Influence

 the shape of leadership

Eight Reasons Leaders Should Be Readers

Opening a book can open new possibilities

Influence Magazine on January 17, 2019

You may have heard the phrase, “Leaders are readers.” But what does it mean? Is it true that reading improves your leadership?

Perhaps you set a reading goal this year (and maybe you’re already falling behind). Regardless, reading is a worthwhile investment of your time. Here are eight reasons why readers really do become better leaders:

1. Readers find ways to improve. There is value in reading a diverse selection of books, but some material is more helpful than others. Scripture is your first priority, of course. After that, choose books that inspire you, inform you, and shape your character in positive ways — devotionals, books on leadership and communication, and biographies of great leaders, for example. Such books can help you grow as a person and a leader.
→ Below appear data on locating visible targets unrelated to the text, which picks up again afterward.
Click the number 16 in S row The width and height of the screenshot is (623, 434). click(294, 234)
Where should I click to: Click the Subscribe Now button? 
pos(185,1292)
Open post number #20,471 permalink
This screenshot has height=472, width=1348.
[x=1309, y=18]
2. Readers uncover content they can share with others. Books can provide a wealth of motivating stories, compelling facts and interesting statistics you can share with those you lead, whether from the pulpit or around the meeting table. Leaders need insight they can share with others. Readers have access to it.
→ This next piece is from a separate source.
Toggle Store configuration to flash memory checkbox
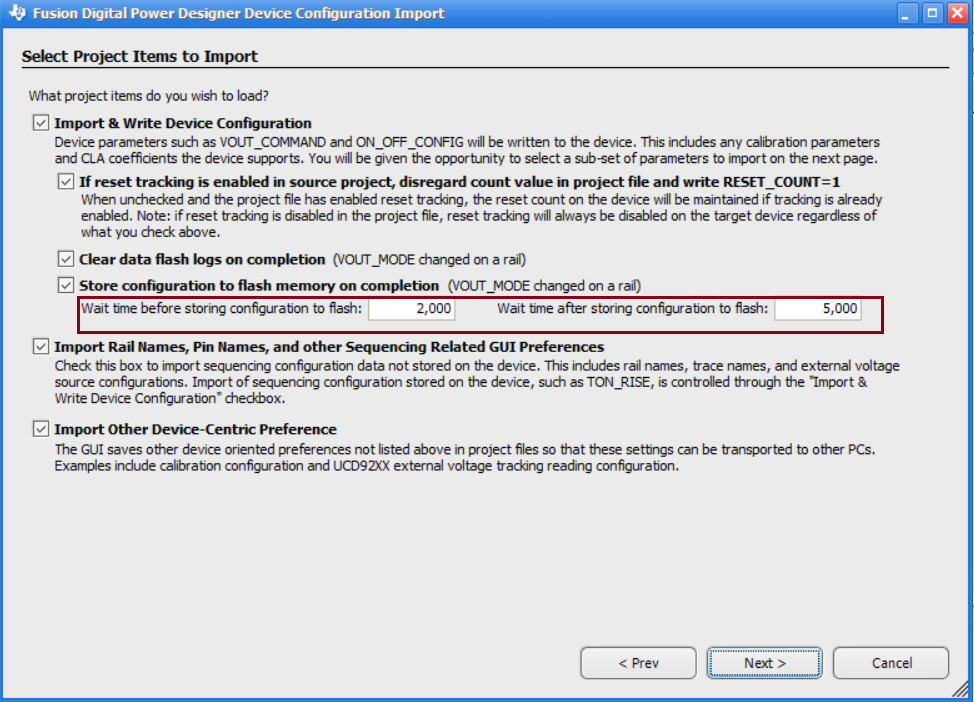 [x=66, y=285]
3. Readers encounter other viewpoints. The ideas you read may not always line up with your own. That’s a good thing. This doesn’t mean you will change your mind. Reading another viewpoint can actually reinforce your own beliefs. It can also broaden your perspective so you can more easily empathize with others.
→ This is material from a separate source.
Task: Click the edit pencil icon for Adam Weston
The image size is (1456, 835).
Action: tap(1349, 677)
Reading a book forces you to rest and relax, something many ministers today overlook.

4. Readers increase their ability to discern truth. Reading doesn’t just provide you with information; it can also enhance your ability to distinguish between what is right and wrong, true and false. Good reading material, including fiction, provides valuable lessons on morality and the human condition, among other things.

5. Readers improve their critical thinking skills. Reading enhances a multitude of cognitive skills. Michael Hyatt, former chairman and CEO of Thomas Nelson Publishers, says, “These improved analytic tools also help us see patterns and make connections between seemingly random information. We’re not only improving our judgment, we’re also boosting our problem-solving abilities.”

6. Readers become better communicators. People communicate similar ideas in vastly different ways. As you read something new, you might even find yourself attempting to reword and relay those ideas to others. Now you’re on track to improve a host of communication skills you regularly use.

7. Readers make time to rest and relax. You cannot multitask while reading deeply. You can’t read and scroll through your phone. It takes a concerted effort to sit down, get quiet and pick up a book. Reading a book forces you to rest and relax, something many ministers today overlook. Think of your reading time as a part of your Sabbath rest.

8. Readers take up challenges. Just because reading is relaxing doesn’t mean it’s a passive exercise. Opening a book is a dare to finish it. Once you start, you feel the need to get to the end. And when you’ve read one book, you’ll want to finish the stack. It’s a challenge that leads to other challenges. And that is a great way to improve your leadership.

Whether it’s for work or fun, reading improves your leadership on multiple levels. Thanks for reading this list. Now, go read some more!